Ma questo aiuto della grazia, per provvidenza ordinaria, il Signore lo concede a chi prega, secondo la celebre sentenza di Gennadio: «Crediamo che nessuno giunga a salvezza, se Dio non lo invita; nessuno che sia invitato operi la salvezza, se non è aiutato da Dio; nessuno meriti aiuto, se non per mezzo della preghiera» (De Eccl. dogm. cap. 26). Posto dunque che senza il soccorso della grazia niente noi possiamo; e posto che tale aiuto ordinariamente Dio lo dona a chi prega, per conseguenza si deduce che la preghiera ci è assolutamente necessaria alla salvezza.

È vero che - dice S. Agostino - le prime grazie, le quali vengono a noi senza alcuna nostra cooperazione, come sono la chiamata alla fede e alla penitenza, Dio le concede anche a coloro che non pregano; tuttavia il santo ritiene certo che le altre grazie (e specialmente il dono della perseveranza) Dio le concede soltanto a chi prega (De Dono pers. c. 16).

I teologi insegnano, in accordo con san Basilio, san Giovanni Crisostomo, Clemente Alessandrino, S. Agostino ed altri, che la preghiera agli adulti è necessaria non solo per necessità di precetto, come abbiamo veduto, ma anche di mezzo. Vale a dire che, di provvidenza ordinaria, un fedele è impossibile che si salvi senza raccomandarsi a Dio, per ottenere le grazie necessarie alla salvezza. Lo stesso insegna san Tommaso dicendo: «Dopo il battesimo poi è necessaria all'uomo una continua orazione, al fine di entrare in cielo; poiché quantunque per mezzo del battesimo si rimettano i peccati, ciò nondimeno rimane il fomite del peccato che ci fa guerra internamente e il mondo e i demoni, che ci guerreggiano esternamente» (3 p. q. 39, art. 5). Dunque il motivo che, secondo l'Angelico, ci rende certi della necessità che abbiamo della preghiera è che noi per salvarci dobbiamo combattere e vincere: Colui che combatte nell'agone non è coronato, se non ha combattuto secondo le leggi (1 Tm 2,5). Senza l'aiuto divino non possiamo resistere alle forze di tanti e tali nemici: questo aiuto divino si concede solo per [mezzo] dell'orazione; dunque senza orazione non v'è salvezza.

Che poi l'orazione sia l'unico mezzo ordinario per ricevere i doni divini, lo conferma più distintamente il medesimo santo dottore in un altro luogo dicendo che il Signore ab aeterno ha determinato tutte le grazie che da donare a noi e vuole donarcele soltanto per mezzo dell'orazione (2, 2.ae, q. 83, 2).
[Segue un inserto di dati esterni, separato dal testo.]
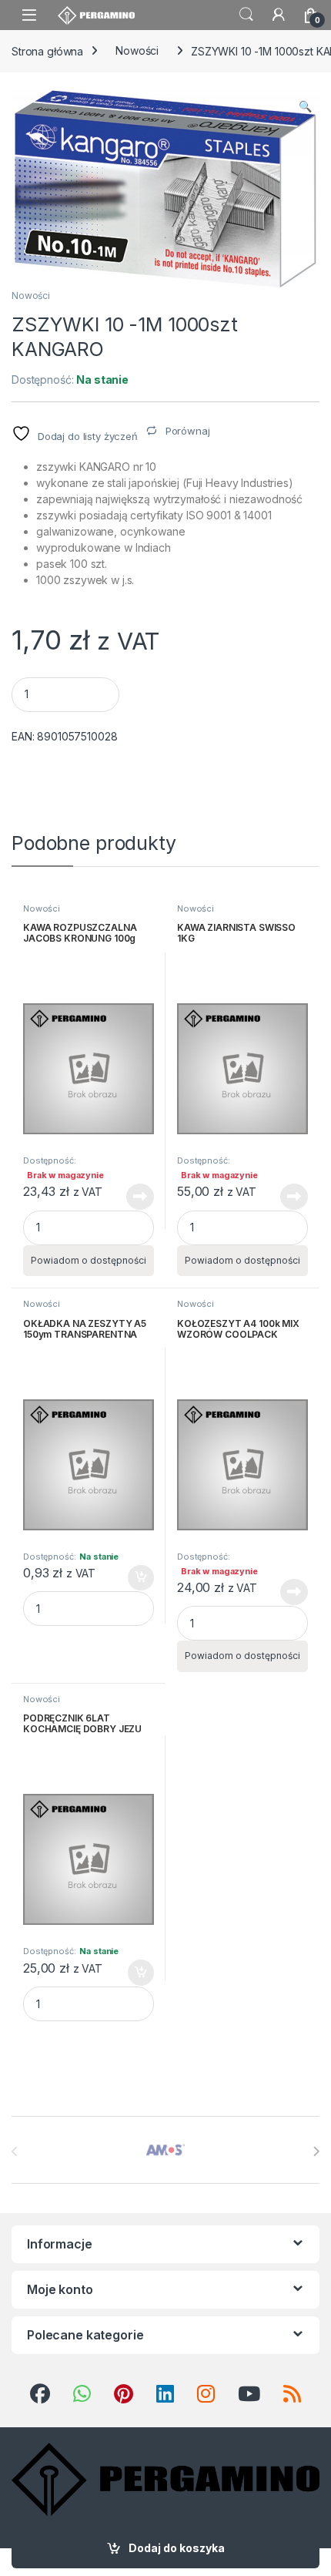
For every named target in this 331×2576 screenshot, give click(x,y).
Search (246, 14)
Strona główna (47, 50)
E lo stesso scrisse S. Gregorio: «Gli uomini pregando meritano di ricevere ciò che Dio avanti i secoli dispone loro di dare» (Lib. i. Dial. cap. 8).
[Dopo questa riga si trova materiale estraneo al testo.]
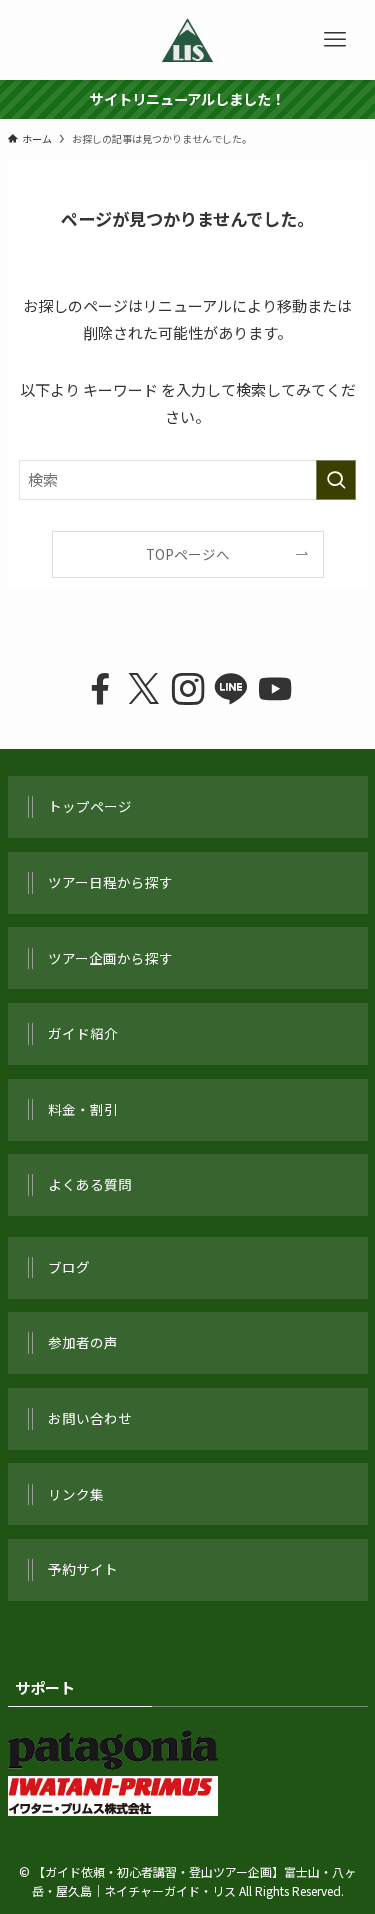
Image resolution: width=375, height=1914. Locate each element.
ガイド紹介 (83, 1033)
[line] (231, 690)
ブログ (69, 1267)
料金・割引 (83, 1109)
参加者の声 (83, 1342)
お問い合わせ (90, 1418)
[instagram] (188, 690)
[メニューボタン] (335, 40)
Dice S. Tommaso, è necessario pregare non tanto perché Iddio capisca i nostri bisogni, ma affinché noi capiamo la necessità che abbiamo di ricorrere a Dio, per ricevere gli aiuti opportuni per salvarci, e con ciò riconoscerlo per unico autore di tutti i nostri beni (Ibid. ad 1 et 2). Come il Signore ha stabilito che noi fossimo provvisti di pane col seminare il grano, e del vino col piantare le viti; così ha voluto che riceviamo le grazie necessarie alla salvezza per mezzo della preghiera, dicendo: "Chiedete ed otterrete, cercate, e troverete" (Mt. 7,7).

Noi insomma, altro non siamo che poveri mendicanti, i quali tanto abbiamo, quanto ci dona Dio per elemosina. Io per me sono mendico e senza aiuto (Ps. 39,18). Il Signore, dice S. Agostino, desidera il bene e vuole dispensare le sue grazie, ma non vuole dispensarle se non a chi le domanda (In Ps. 102). Egli dice: «Chiedete ed otterrete». Cercate, e vi sarà dato; dunque dice santa Teresa, chi non cerca, non riceve. Come la linfa è necessaria alle piante per vivere e non seccare, così dice il Crisostomo, è necessaria a noi l'orazione per salvarci. In altro luogo, dice il medesimo santo, che: «come il corpo non può vivere senza l'anima, così l'anima senza l'orazione è morta, e manda cattivo odore» (De or. D. l. i.). Dice, manda cattivo odore, perché chi tralascia di raccomandarsi a Dio, subito comincia a puzzare di peccati.

L'orazione si chiama anche cibo dell'anima perché «senza cibo non può sostentarsi il corpo, e senza l'orazione, dice S. Agostino, non può conservarsi in vita l'anima» (De sal. doc. c. 28). Tutte queste similitudini che espongono questi santi Padri, denotano l'assoluta necessità del pregare per conseguire la salvezza.